Haşlandıktan sonra ezilerek kevgirden geçirilen kuşburnular ocakta veya sobanın üzerinde bir miktar şeker katılarak bir süre daha pişirildikten sonra kavanozlara dolduruluyor.
Yıllık bin 500 ton üretimle Türkiye’nin en fazla kuşburnu üretimi yapan il konumunda olan Gümüşhane’de kış aylarında marmelat ve reçel olarak kahvaltı sofralarında yer almasının yanı sıra çay ve meyve suyu olarak da tüketilen kuşburnu soğuk algınlığı ve gribe karşı etkili olması nedeniyle özellikle son dönemdeki yeni tip koronavirüs hastalığı (Covid-19) salgını nedeniyle bu yıl daha fazla ilgi görüyor.
Merkeze bağlı Dörtkonak köyünün 2 bin metre rakımlı dağlarından dikenli olması nedeniyle elleri yaralanarak topladığı kuşburnuları imece usulüyle köyde marmelata çeviren Hafize Ergin, “Topladığım kuşburnuları marmelata çevirip çocuklarıma yollayacağım. Gerekirse satarım da. Dağlarda bu yıl çok kuşburnu var ve oldukça da iriler. Kuşburnu herşeye iyi geliyor. Özellikle koronavirüse karşı etkili olduğunu da düşünüyoruz” dedi.
Eşiyle birlikte kırsalda kuşburnu toplayan Ergin, kuşburnu toplamanın oldukça zor olduğunu ve incelikleri olduğunu belirterek, “İlmini bilmezseniz zor olur. Gelberi dediğimiz çubukla dalları kendimize çekip öyle topluyoruz. Yoksa dikenleri vücudunuzu yaralıyor. Ben Bayburt’luyum bilmezdim bu işleri. Buraya gelin gelince öğrendim” diye konuştu.
Topladıkları kuşburnuları yıkadıktan sonra uç kısımlarını bıçak ile kestiklerini daha sonra kazanlarda pişirdiklerini dile getiren Ergin, “Pişen kuşburnuların içindeki çekirdeklerinin çıkması için ezerek kevgirden geçiriyoruz. Daha sonra elekten geçirdiğimiz kuşburnuları kazanda kaynadıktan sonra kavanozlara koyuyoruz. İçerisine sadece bir miktar şeker katıyoruz. Harici hiçbirşey yok” ifadelerini kullandı.
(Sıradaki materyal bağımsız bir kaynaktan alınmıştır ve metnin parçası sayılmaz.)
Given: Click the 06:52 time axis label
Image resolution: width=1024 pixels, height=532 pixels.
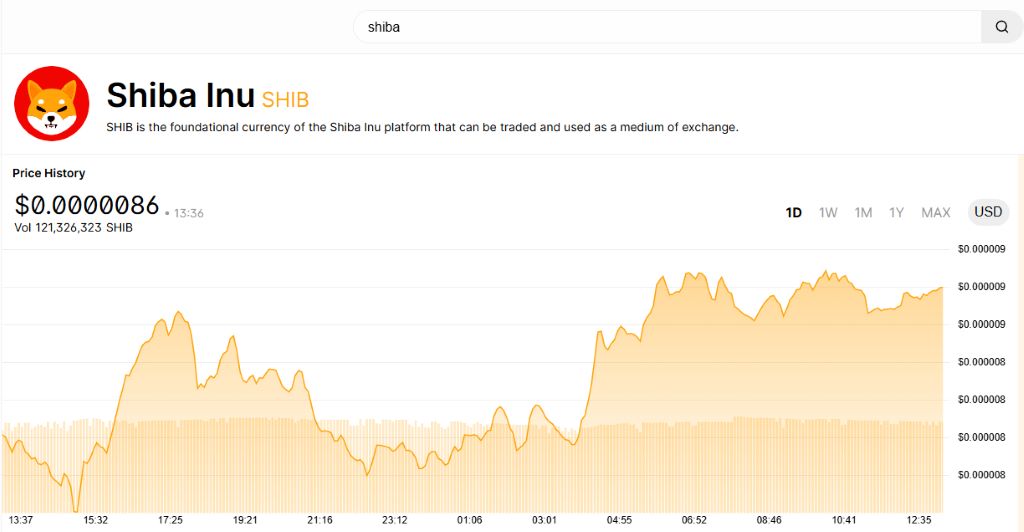Looking at the screenshot, I should (x=694, y=520).
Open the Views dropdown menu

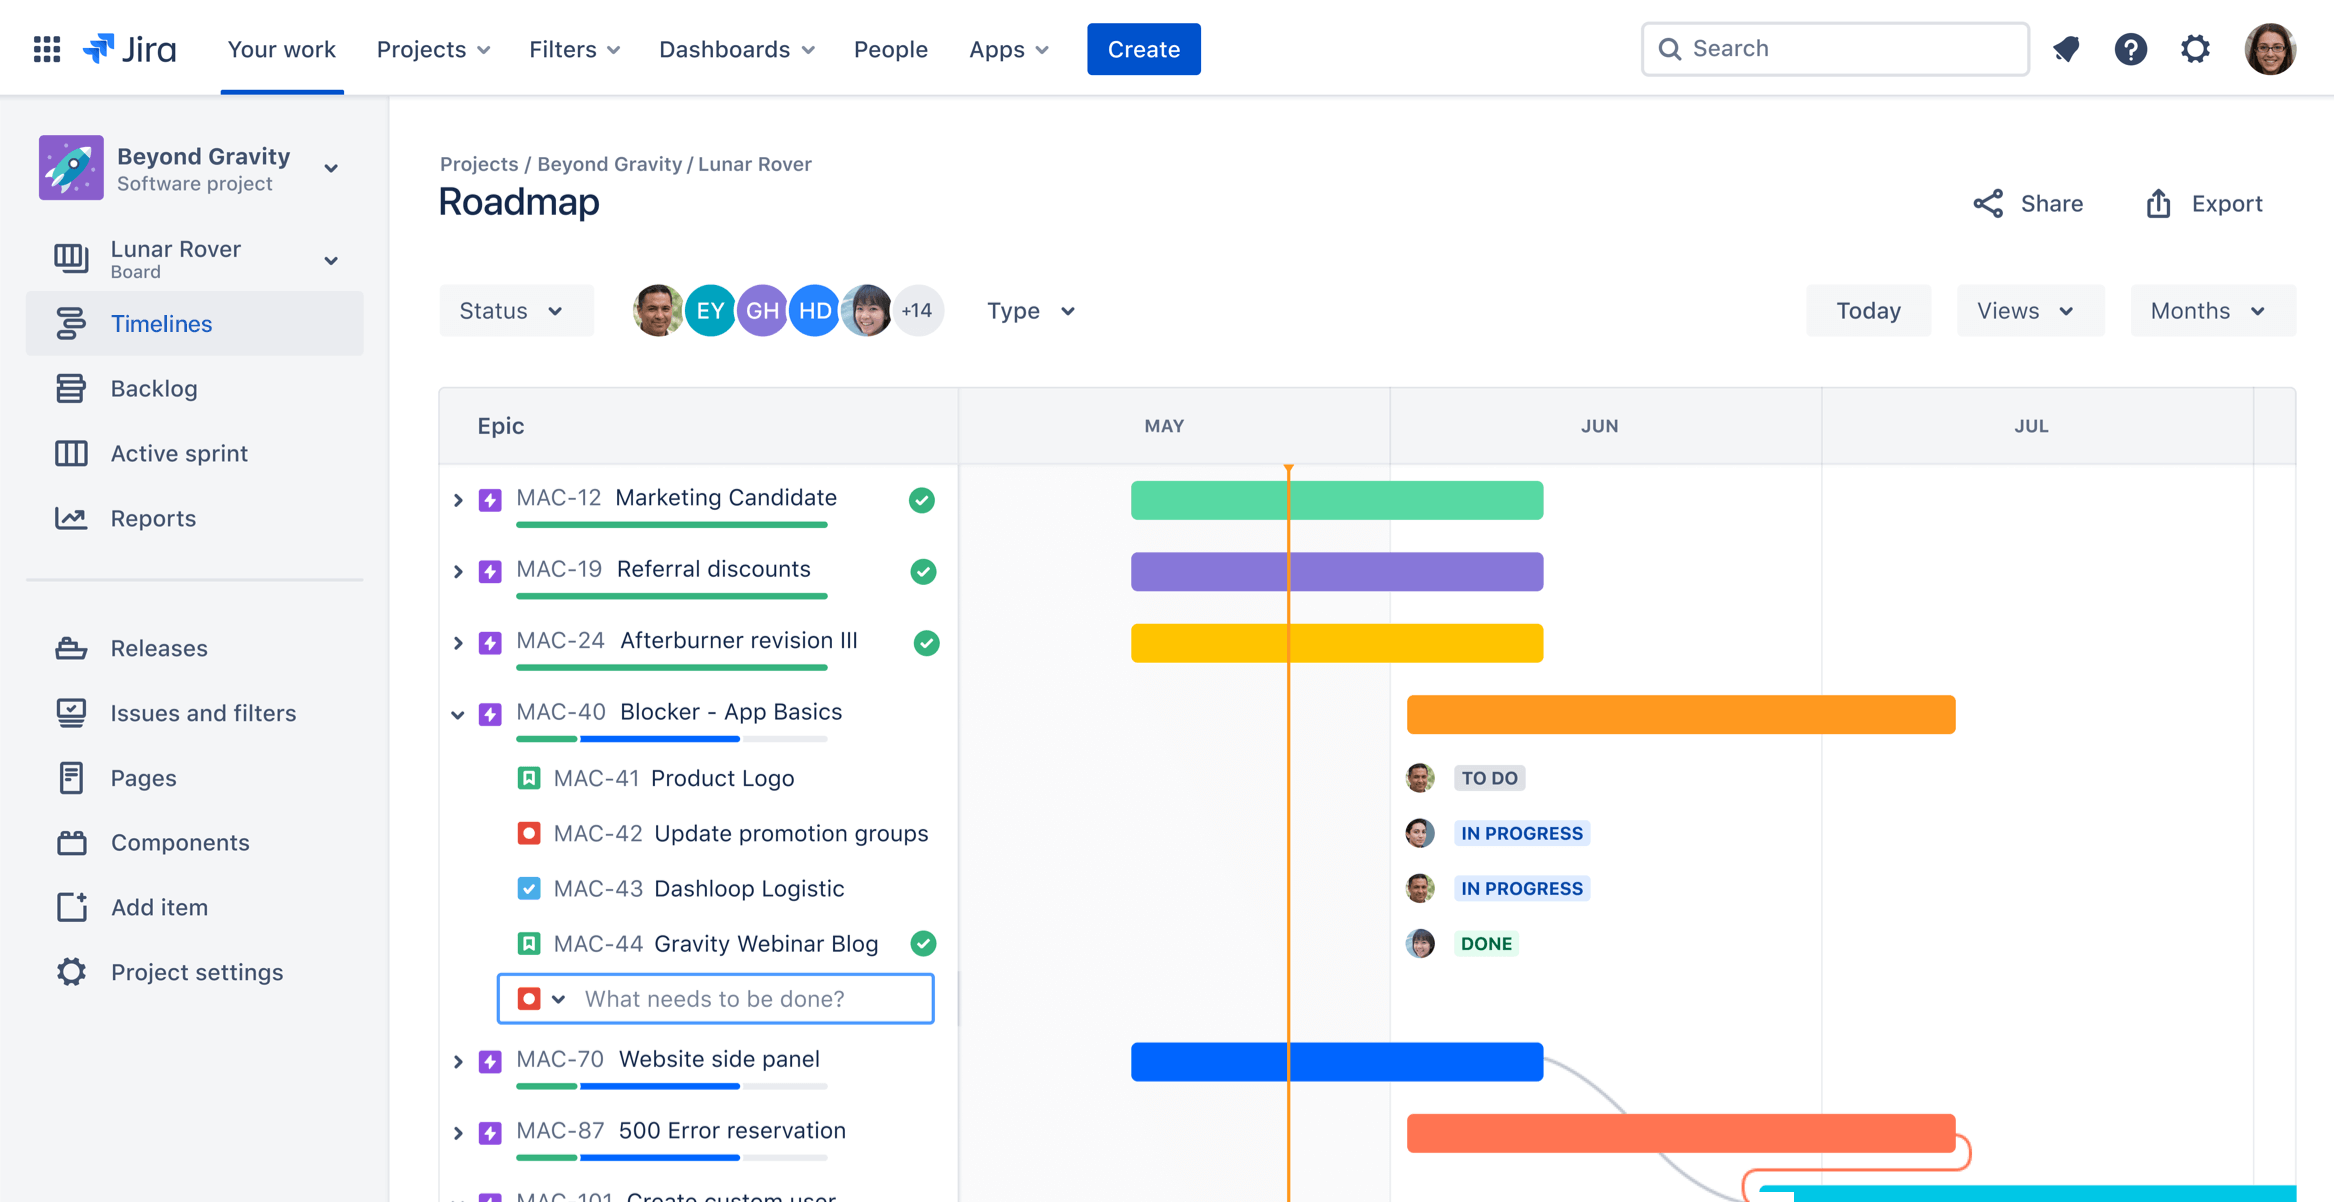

Dönemin Başbakanı Tansu Çiller’in “Güzelliğimi kuşburnuna borçluyum” ifadelerini kullandığı kuşburnu doğada yabani olarak yetiştiği için üretiminde herhangi bir gübre, kimyasal madde kullanılmıyor. Organik bir meyve olmasının yanısıra içeriğindeki yüksek C vitamini sayesinde gribal enfeksiyonlara, öksürüğe, soğuk algınlığına iyi geldiği kanıtlanan kuşburnu meyvesinin antioksidan özelliğinden dolayı kansere de iyi geldiği, eklem kireçlenmesi ve romatizmal ağrıların gidermesinin yanında zengin demir içerdiği için kansızlığa karşı da faydalı olduğu ve cildin elastikiyetini korumasına yardımcı olarak yaşlanmayı önleyici özellik göstermesiyle biliniyor.